Since February 2018, I’ve been feeling great and I continue to be cancer-free. I now find great joy in connecting with people who are going through experiences similar to mine. I am proud to be an original member of the patient family advisory board at UT Southwestern, which helps shape aspects of patient care.
I've also helped set up a partnership with Imerman Angels, an international program that enables one-on-one support among cancer fighters, survivors, and caregivers. I’ve mentored many great people through this program and offered ideas and perspectives to stay mentally strong through treatment.
For me, that meant setting immediate short-term goals. That might be, “I’m going to watch the Cubs play and Michael Phelps win a gold medal.” The next day it would be, “I’m in bad shape, but I’m going to get through whatever treatment I have today and get to tomorrow.”

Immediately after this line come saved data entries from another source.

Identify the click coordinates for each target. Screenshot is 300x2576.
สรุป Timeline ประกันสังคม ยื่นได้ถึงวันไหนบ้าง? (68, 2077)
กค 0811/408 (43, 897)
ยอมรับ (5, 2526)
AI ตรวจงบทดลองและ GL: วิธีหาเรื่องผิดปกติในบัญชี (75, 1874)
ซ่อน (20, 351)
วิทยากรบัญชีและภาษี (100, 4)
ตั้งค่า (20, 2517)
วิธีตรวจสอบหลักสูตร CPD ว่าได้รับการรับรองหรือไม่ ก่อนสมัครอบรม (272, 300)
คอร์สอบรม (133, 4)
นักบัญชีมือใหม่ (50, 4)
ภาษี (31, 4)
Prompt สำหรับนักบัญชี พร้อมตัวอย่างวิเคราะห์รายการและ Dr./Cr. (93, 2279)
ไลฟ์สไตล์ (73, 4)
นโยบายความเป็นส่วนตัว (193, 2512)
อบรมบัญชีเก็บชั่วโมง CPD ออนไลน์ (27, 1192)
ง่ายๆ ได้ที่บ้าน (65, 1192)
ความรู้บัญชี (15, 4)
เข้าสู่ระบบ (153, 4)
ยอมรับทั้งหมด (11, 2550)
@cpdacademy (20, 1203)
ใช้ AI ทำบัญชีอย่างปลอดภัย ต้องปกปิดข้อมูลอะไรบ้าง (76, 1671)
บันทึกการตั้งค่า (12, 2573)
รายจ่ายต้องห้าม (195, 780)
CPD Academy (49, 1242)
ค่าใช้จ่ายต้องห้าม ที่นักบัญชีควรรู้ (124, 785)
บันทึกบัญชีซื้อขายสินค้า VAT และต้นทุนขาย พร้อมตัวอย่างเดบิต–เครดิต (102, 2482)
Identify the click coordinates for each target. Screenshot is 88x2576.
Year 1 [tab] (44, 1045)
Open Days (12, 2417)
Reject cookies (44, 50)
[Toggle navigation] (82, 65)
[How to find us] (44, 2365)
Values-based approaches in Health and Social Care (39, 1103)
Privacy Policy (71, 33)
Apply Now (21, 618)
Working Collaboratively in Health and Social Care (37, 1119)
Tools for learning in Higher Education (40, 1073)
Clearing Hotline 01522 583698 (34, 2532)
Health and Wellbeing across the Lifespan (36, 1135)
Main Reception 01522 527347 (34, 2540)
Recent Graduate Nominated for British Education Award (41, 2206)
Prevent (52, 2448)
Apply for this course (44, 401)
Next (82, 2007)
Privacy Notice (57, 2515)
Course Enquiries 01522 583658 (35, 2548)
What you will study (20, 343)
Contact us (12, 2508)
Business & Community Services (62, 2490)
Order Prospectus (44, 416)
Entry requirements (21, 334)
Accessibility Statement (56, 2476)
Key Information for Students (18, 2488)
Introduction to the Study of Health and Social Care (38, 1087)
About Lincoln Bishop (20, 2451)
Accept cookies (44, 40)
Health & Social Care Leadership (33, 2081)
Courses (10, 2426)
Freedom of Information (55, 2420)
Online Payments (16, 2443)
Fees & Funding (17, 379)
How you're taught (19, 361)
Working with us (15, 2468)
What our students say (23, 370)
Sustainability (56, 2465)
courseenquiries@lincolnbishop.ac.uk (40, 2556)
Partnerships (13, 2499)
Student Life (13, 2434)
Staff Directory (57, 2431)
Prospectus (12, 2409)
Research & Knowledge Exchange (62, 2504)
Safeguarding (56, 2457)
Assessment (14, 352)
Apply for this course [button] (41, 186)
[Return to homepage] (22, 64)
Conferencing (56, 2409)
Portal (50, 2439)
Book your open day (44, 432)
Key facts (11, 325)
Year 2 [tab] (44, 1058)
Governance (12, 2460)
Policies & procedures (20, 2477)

Different things work for different people. One of my mentees finds strength through meditation. You have to find what works for you.
Today, I’m back to swimming, biking, and lifting weights. I eat healthy and try to stay positive, because if the cancer comes back, I want to be ready to fight it again. And I know I’ll have a great team at UT Southwestern and Simmons Cancer Center fighting with me.

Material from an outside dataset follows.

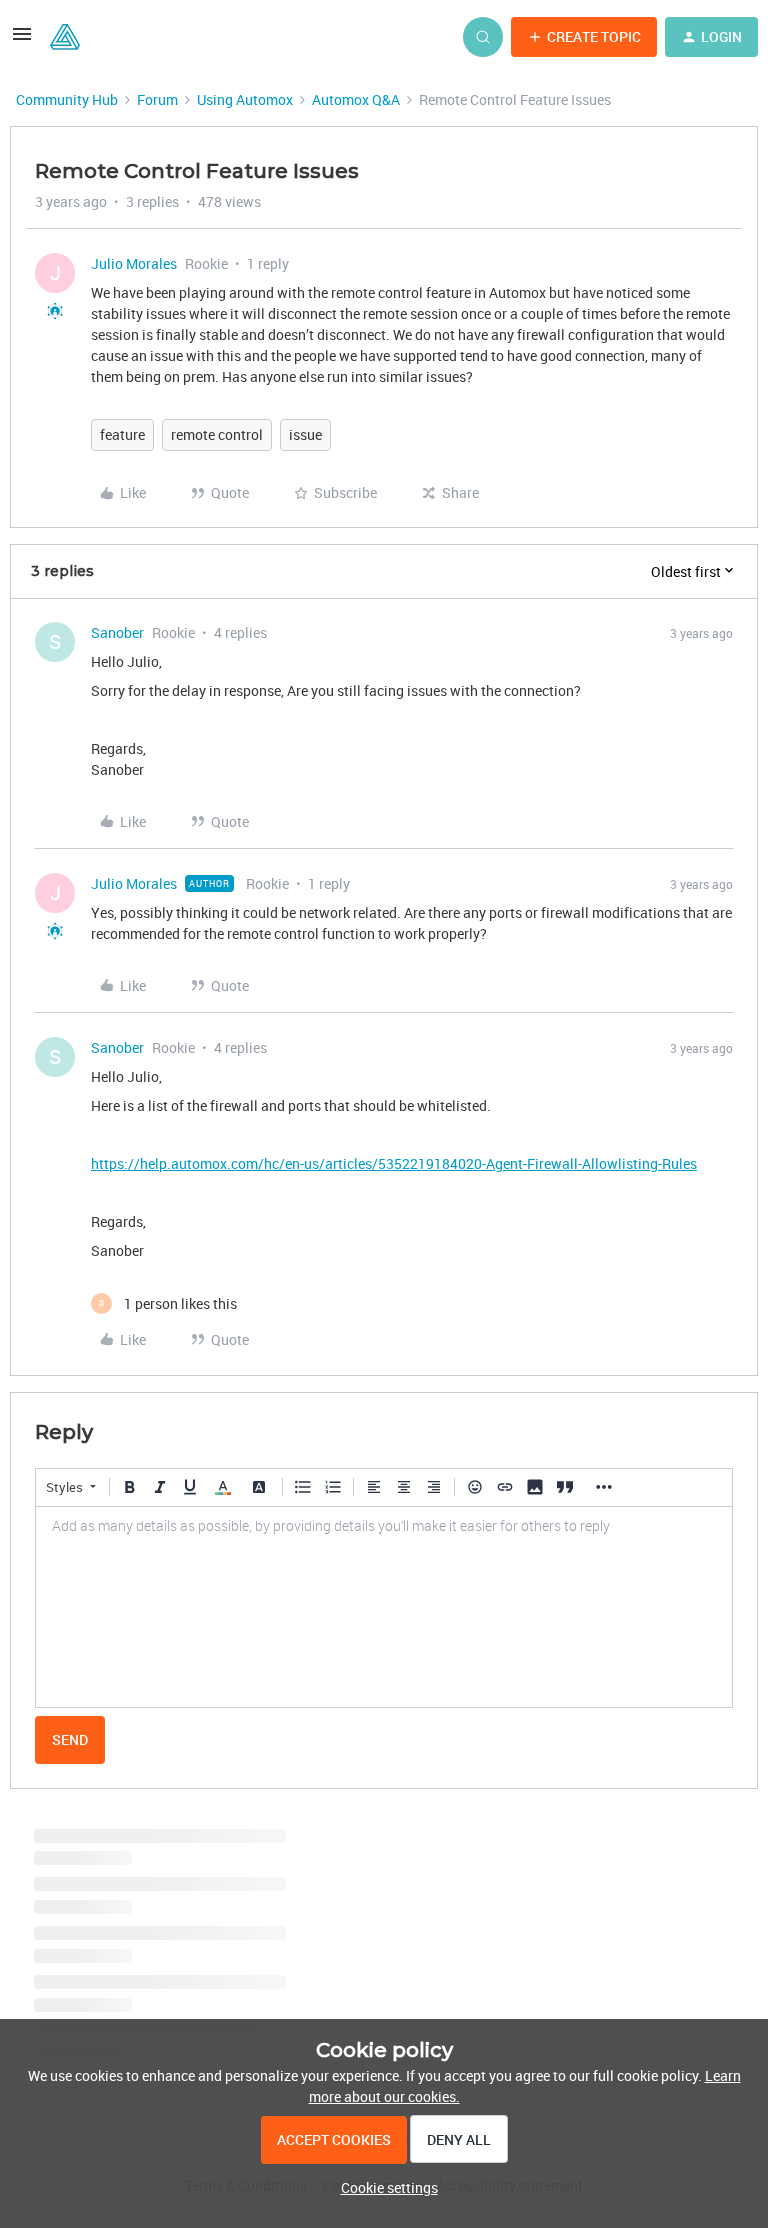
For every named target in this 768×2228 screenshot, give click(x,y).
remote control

The future of immunotherapy
Terry's story shows the powerful effects, as well as the challenges, associated with immunotherapy. It is a relatively new treatment, and we continue to refine it and use it in new ways. We’ve seen how it works against melanoma, as well as kidney cancer and lung cancer.
And while immunotoxicities are not what we want, there is some data to suggest that patients who get them are more likely to respond to the treatment. We don’t know exactly why, and through clinical trials we are working to prevent side effects while continuing to reap the benefits of immunotherapy.

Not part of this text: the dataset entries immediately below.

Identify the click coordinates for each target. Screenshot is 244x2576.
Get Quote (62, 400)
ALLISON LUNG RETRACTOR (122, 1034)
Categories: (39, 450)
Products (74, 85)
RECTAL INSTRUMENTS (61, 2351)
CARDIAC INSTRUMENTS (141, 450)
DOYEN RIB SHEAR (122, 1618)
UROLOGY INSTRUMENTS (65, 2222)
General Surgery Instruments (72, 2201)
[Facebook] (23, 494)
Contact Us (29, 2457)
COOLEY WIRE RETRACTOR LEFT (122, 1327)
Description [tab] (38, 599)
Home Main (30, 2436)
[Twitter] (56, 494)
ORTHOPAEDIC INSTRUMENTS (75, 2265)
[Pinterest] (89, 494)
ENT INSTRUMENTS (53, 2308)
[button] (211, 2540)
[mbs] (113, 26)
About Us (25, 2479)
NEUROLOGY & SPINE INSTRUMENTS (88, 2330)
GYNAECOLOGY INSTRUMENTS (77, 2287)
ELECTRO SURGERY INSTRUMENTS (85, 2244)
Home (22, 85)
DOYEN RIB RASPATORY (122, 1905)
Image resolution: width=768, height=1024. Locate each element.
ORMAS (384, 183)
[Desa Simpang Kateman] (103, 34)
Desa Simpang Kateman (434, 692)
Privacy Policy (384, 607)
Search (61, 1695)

Clinical trials offer gold standard of care plus the newest available treatments, often at little to no cost to patients. These studies help us advance treatment options for more patients.
If you or a loved one is diagnosed with metastatic melanoma, ask your doctor about immunotherapy. Find an academic medical center that has teams of experts in place not only to manage your care, but also the potential side effects of treatment.
We’ve only scratched the surface of what immunotherapy can offer cancer patients. But at UT Southwestern and Simmons Cancer Center we are determined to continue improving it to help more patients like Terry beat this disease and lead longer, healthier lives.